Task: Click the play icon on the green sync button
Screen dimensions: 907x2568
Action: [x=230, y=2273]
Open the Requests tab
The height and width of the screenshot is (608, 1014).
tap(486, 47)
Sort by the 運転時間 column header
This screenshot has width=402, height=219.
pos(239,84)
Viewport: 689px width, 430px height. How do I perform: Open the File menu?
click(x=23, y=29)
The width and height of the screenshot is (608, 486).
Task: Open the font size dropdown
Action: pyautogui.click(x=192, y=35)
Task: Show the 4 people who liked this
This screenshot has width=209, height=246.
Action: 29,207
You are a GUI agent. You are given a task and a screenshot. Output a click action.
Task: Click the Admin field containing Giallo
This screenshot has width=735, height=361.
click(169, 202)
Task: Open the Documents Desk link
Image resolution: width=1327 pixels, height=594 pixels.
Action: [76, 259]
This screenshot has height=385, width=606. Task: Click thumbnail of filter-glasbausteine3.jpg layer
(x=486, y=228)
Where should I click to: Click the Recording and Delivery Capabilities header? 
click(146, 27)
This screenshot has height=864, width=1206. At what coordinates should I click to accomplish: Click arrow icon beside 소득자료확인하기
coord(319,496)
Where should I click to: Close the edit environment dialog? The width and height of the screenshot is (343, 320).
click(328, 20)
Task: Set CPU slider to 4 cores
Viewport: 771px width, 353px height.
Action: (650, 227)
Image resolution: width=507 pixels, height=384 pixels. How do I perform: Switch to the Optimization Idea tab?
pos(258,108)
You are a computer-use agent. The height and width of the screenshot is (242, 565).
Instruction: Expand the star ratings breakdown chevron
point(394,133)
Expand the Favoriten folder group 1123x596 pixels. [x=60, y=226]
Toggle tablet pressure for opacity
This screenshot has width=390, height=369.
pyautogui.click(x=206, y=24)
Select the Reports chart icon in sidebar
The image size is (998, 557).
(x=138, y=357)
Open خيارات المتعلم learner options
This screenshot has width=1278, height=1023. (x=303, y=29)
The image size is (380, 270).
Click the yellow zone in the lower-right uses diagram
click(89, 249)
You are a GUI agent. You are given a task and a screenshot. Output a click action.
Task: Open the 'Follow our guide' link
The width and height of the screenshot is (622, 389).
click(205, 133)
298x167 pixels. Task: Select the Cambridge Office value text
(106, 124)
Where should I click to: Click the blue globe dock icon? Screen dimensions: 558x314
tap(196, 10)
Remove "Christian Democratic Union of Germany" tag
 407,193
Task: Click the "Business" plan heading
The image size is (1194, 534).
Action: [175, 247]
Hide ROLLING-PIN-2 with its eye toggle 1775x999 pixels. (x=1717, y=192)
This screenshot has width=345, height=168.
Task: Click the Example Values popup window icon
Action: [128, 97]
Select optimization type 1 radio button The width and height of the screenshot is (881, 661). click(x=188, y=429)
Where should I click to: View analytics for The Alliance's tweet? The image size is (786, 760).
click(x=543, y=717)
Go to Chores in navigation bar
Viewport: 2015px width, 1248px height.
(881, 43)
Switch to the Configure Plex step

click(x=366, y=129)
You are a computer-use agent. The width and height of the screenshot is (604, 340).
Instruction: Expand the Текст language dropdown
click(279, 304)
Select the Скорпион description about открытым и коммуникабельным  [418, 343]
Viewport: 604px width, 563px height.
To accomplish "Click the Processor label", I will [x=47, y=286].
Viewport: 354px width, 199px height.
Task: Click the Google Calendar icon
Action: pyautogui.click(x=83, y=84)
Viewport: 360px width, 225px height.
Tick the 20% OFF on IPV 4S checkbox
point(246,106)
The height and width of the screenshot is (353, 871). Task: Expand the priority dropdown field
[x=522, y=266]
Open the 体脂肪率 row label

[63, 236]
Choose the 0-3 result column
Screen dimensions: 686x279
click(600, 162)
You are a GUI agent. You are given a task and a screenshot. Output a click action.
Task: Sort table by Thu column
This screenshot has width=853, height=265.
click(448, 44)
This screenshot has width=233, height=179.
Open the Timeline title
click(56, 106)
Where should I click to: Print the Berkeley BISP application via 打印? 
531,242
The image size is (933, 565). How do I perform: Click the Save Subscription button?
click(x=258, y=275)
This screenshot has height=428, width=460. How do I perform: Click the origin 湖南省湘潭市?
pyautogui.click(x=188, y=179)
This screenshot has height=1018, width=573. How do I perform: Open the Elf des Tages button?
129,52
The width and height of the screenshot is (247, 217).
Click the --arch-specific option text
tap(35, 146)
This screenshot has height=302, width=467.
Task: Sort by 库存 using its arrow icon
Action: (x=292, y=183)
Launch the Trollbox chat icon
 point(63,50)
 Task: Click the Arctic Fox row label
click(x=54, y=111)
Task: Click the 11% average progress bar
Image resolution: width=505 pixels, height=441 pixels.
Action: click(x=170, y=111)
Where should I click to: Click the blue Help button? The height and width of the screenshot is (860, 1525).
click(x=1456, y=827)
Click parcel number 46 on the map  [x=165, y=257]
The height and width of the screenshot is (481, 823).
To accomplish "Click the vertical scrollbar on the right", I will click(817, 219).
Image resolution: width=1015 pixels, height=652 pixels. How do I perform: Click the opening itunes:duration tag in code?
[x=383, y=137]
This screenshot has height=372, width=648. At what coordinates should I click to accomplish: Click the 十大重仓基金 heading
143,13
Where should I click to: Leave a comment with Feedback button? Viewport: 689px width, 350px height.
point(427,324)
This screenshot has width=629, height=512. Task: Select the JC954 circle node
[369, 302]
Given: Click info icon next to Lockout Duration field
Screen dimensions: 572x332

● **WORK TO BE COMPLETED**
Swap "edit environment dialog" for "export settings dialog" in the lines beginning with the line that contains "Where should I click to: Click the Recording" and running through the line that contains "Action: (650, 227)", keeping all else the same. Return only those lines.

● **ANSWER TO THIS PROBLEM**
Where should I click to: Click the Recording and Delivery Capabilities header? 
click(146, 27)
This screenshot has height=864, width=1206. At what coordinates should I click to accomplish: Click arrow icon beside 소득자료확인하기
coord(319,496)
Where should I click to: Close the export settings dialog? The width and height of the screenshot is (343, 320).
click(328, 20)
Task: Set CPU slider to 4 cores
Viewport: 771px width, 353px height.
Action: (650, 227)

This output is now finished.